Task goal
Using the data below, output a verbatim copy of the lines between the one holding "Task: Select the IFR 9 indicator label" and the one holding "Task: Choose Size from Make Same submenu", inclusive, without any pictures.

Segment Start: Extracted information

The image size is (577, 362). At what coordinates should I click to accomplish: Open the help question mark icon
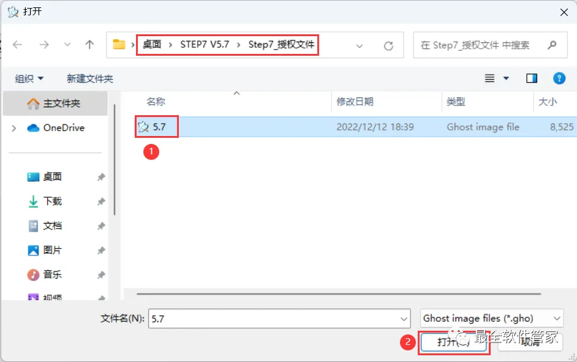(x=559, y=78)
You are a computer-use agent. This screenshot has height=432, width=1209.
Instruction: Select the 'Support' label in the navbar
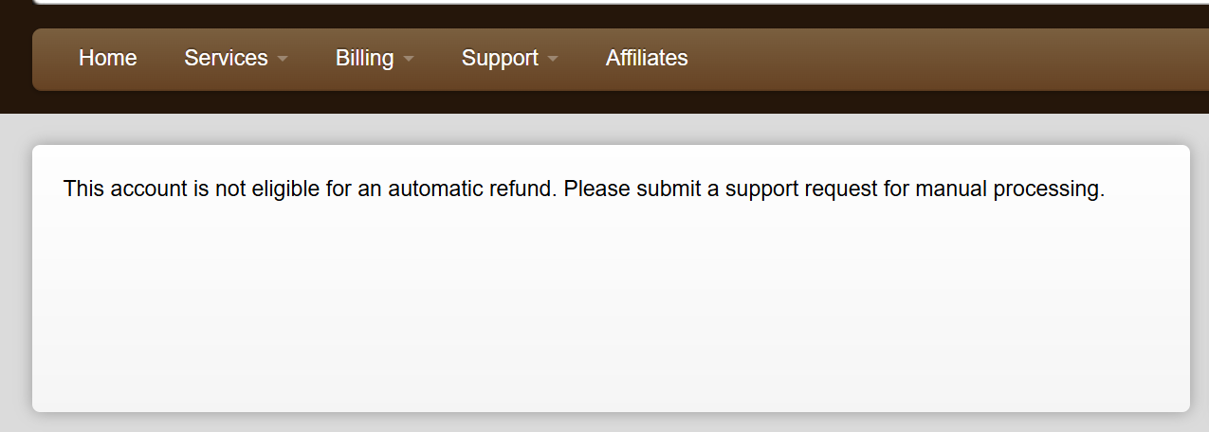(500, 59)
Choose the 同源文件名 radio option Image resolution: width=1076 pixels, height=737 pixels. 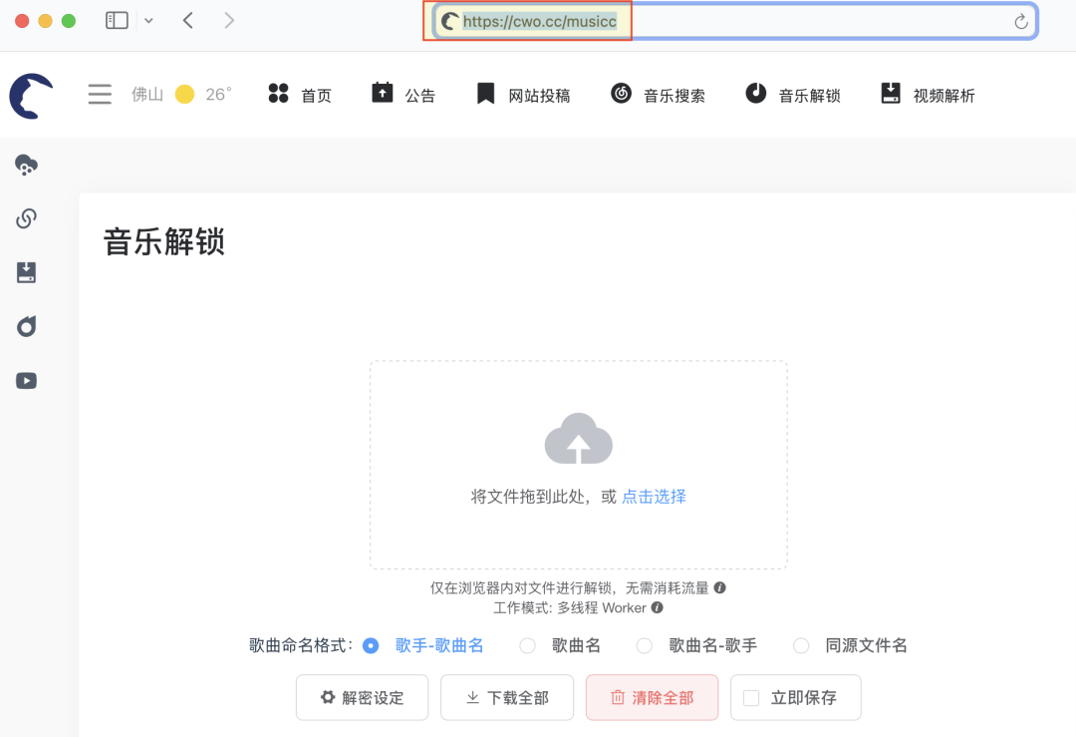pyautogui.click(x=801, y=645)
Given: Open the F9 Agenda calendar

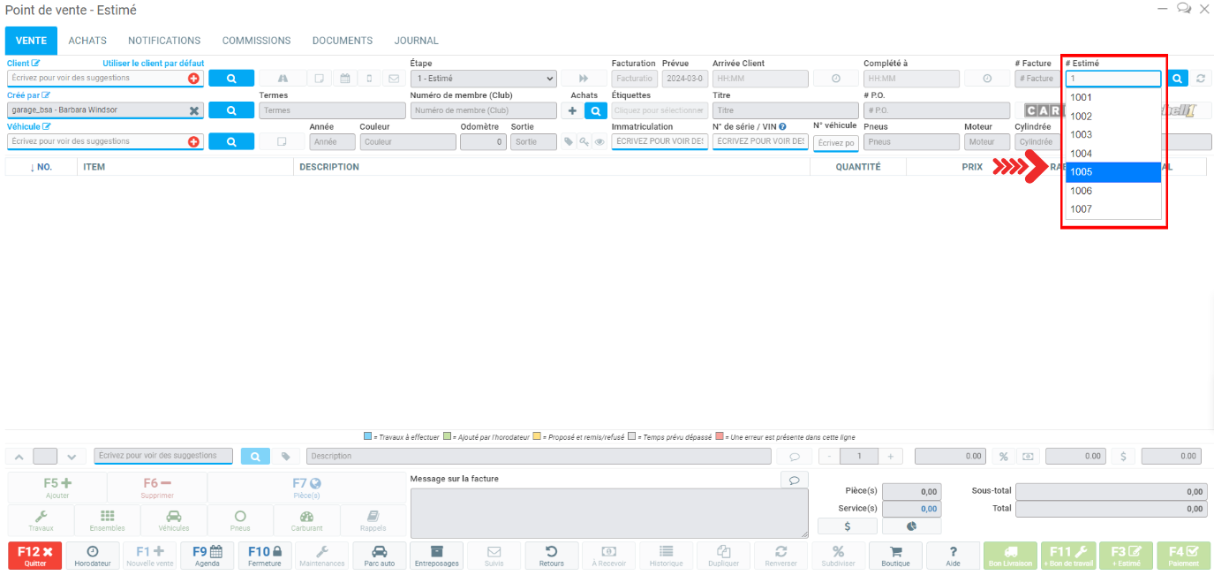Looking at the screenshot, I should [x=207, y=556].
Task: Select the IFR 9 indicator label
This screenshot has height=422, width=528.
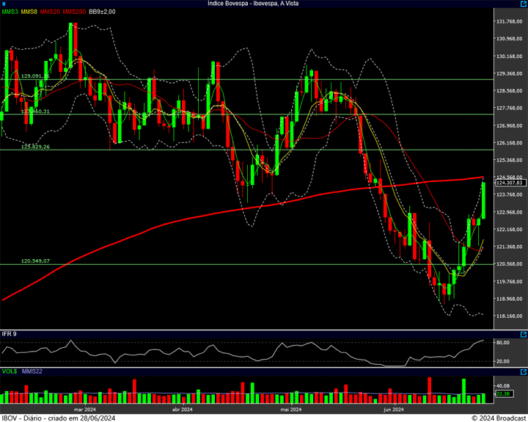Action: pyautogui.click(x=9, y=334)
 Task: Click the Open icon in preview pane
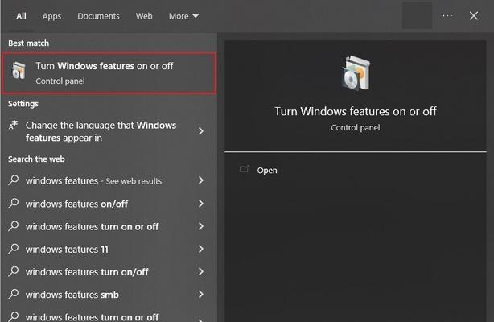244,169
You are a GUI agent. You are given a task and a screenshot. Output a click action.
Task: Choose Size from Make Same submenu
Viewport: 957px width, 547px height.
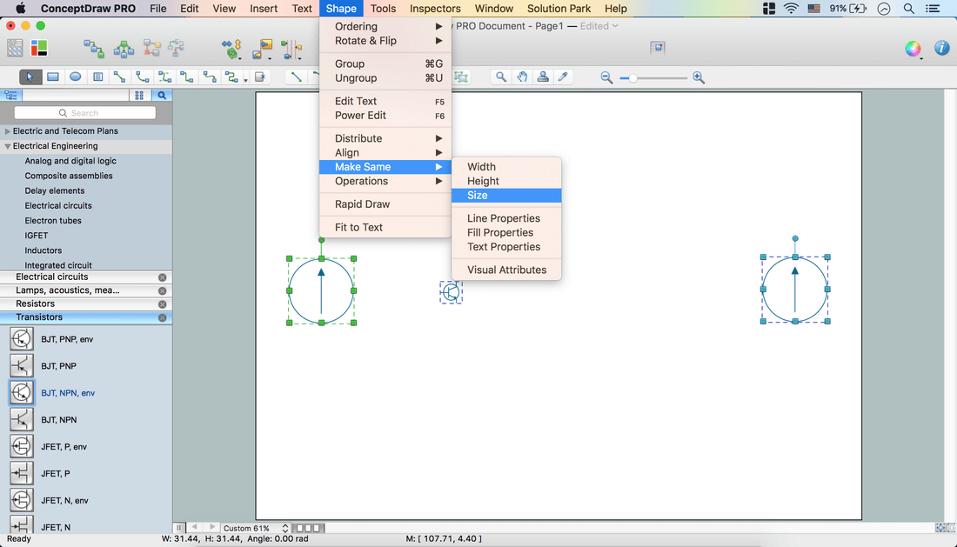[x=478, y=196]
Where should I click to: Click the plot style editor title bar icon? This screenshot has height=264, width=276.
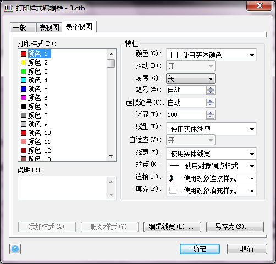[x=9, y=8]
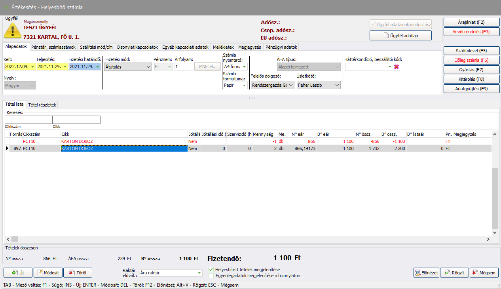The width and height of the screenshot is (501, 289).
Task: Click the Mégsem cancel icon button
Action: [x=484, y=273]
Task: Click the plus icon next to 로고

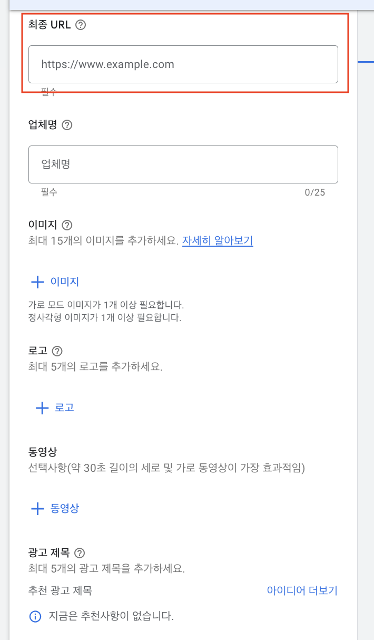Action: pos(41,408)
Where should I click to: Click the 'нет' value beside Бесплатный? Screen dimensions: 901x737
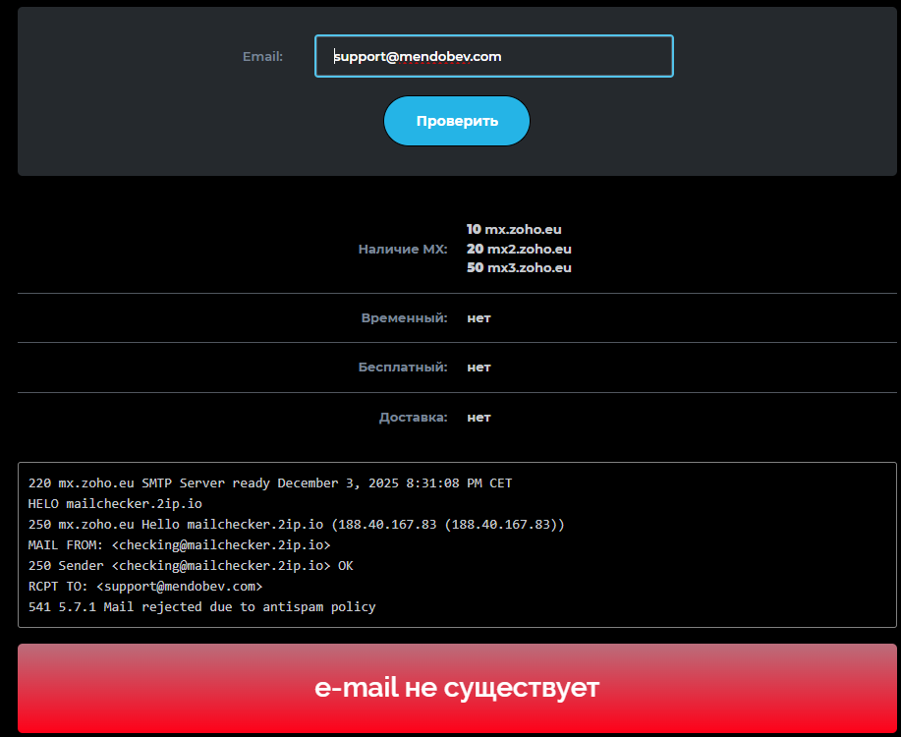tap(479, 367)
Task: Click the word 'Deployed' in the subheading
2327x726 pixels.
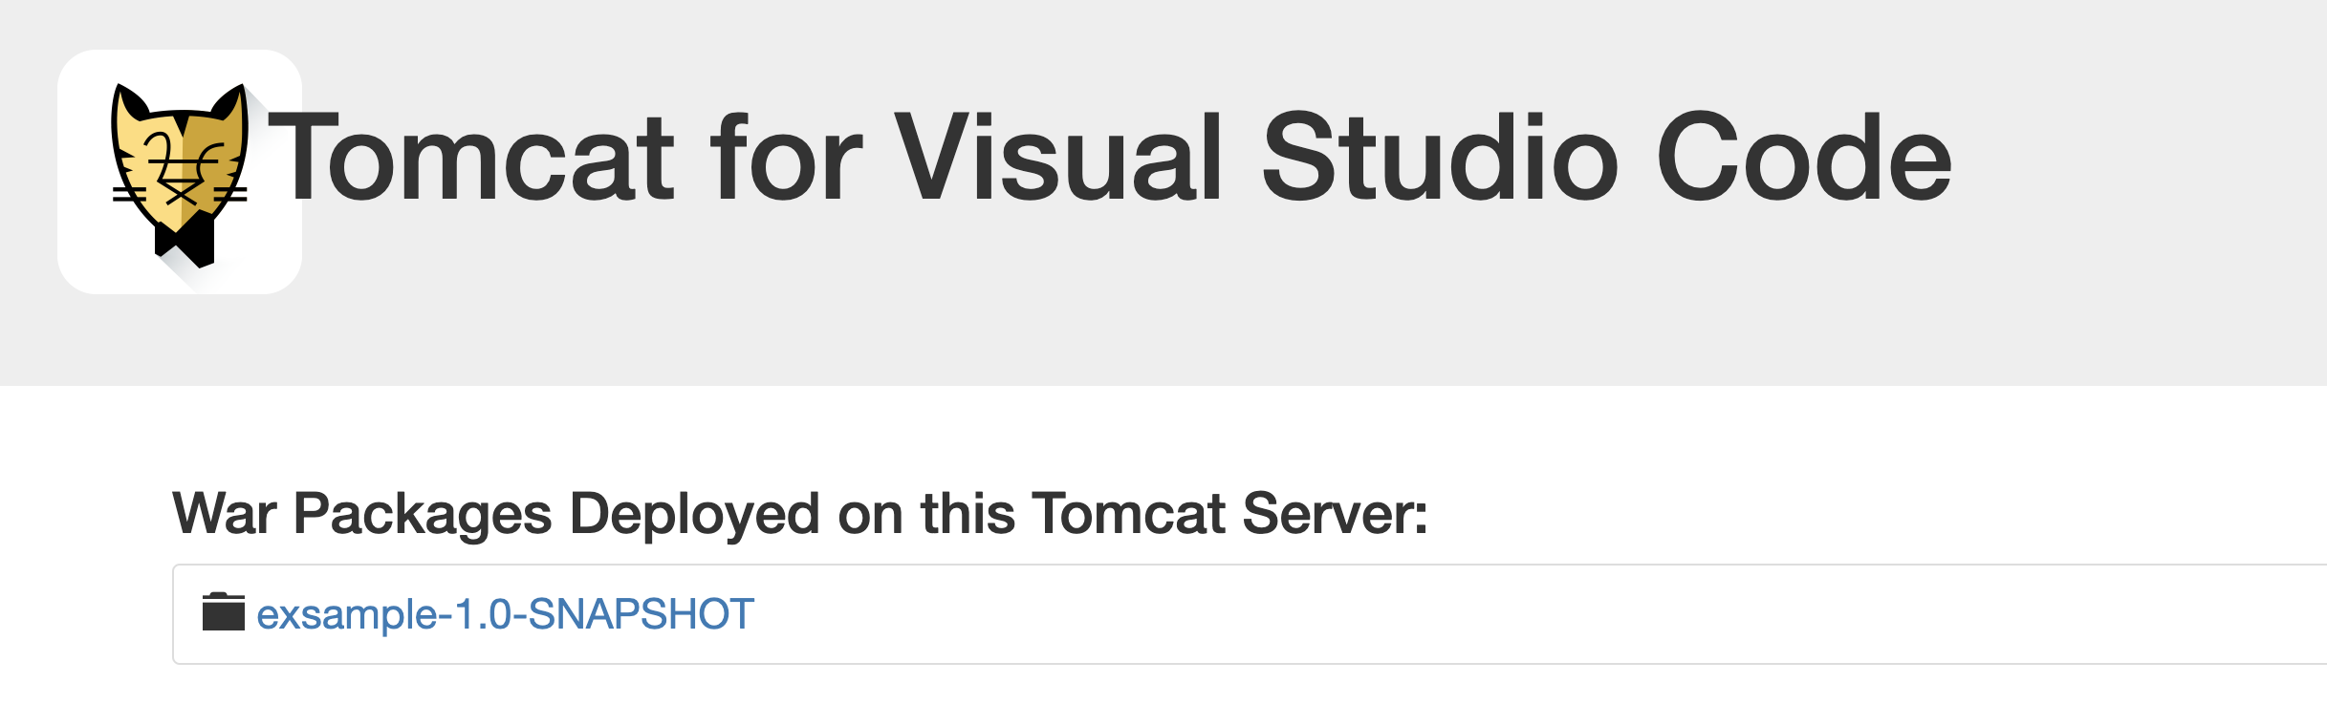Action: [x=695, y=516]
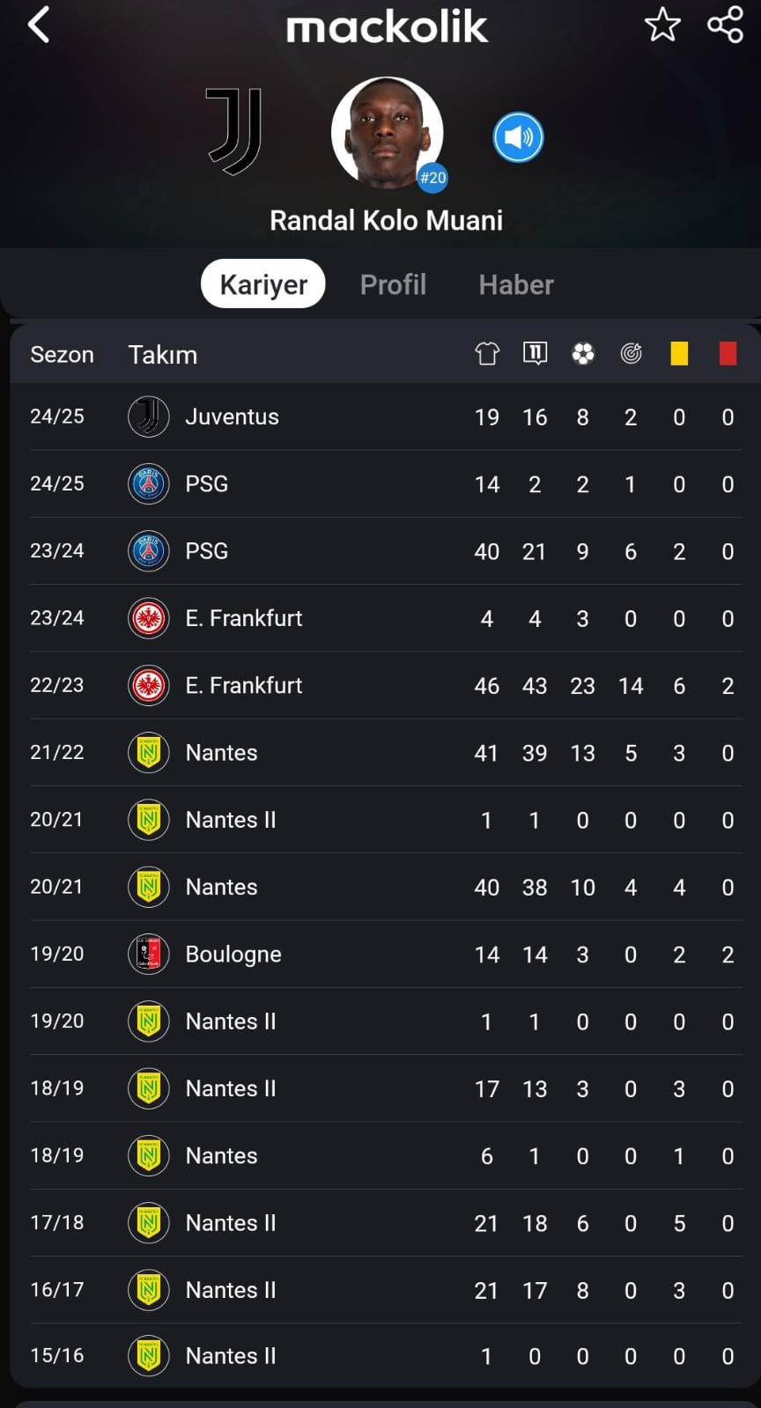This screenshot has height=1408, width=761.
Task: Tap the starting eleven column icon
Action: coord(535,354)
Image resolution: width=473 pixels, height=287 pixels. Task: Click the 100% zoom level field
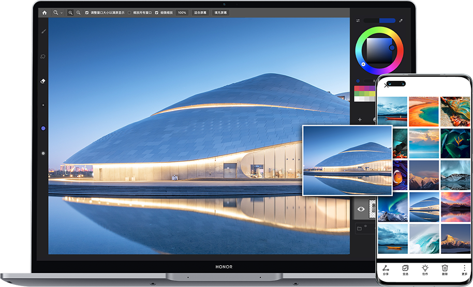(x=182, y=12)
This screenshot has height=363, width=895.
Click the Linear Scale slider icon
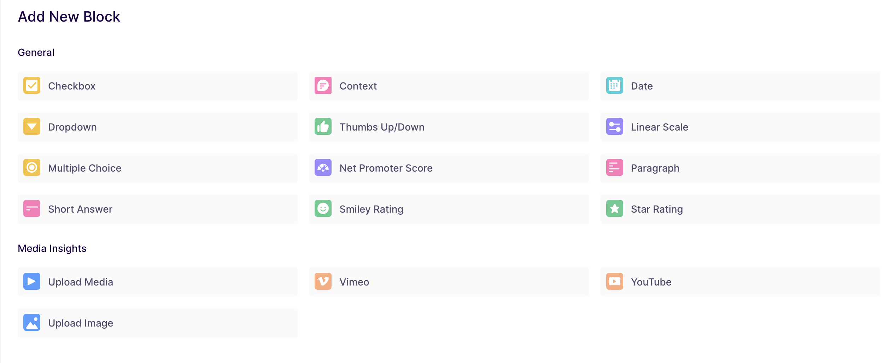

Segment End: Extracted information

Problem solution
Task: Select the IFR 9 indicator label
This screenshot has height=422, width=528.
Action: pyautogui.click(x=9, y=334)
 Task: Click the Open icon in preview pane
244,169
You are a GUI agent. You are given a task and a screenshot. Output a click action.
Task: Choose Size from Make Same submenu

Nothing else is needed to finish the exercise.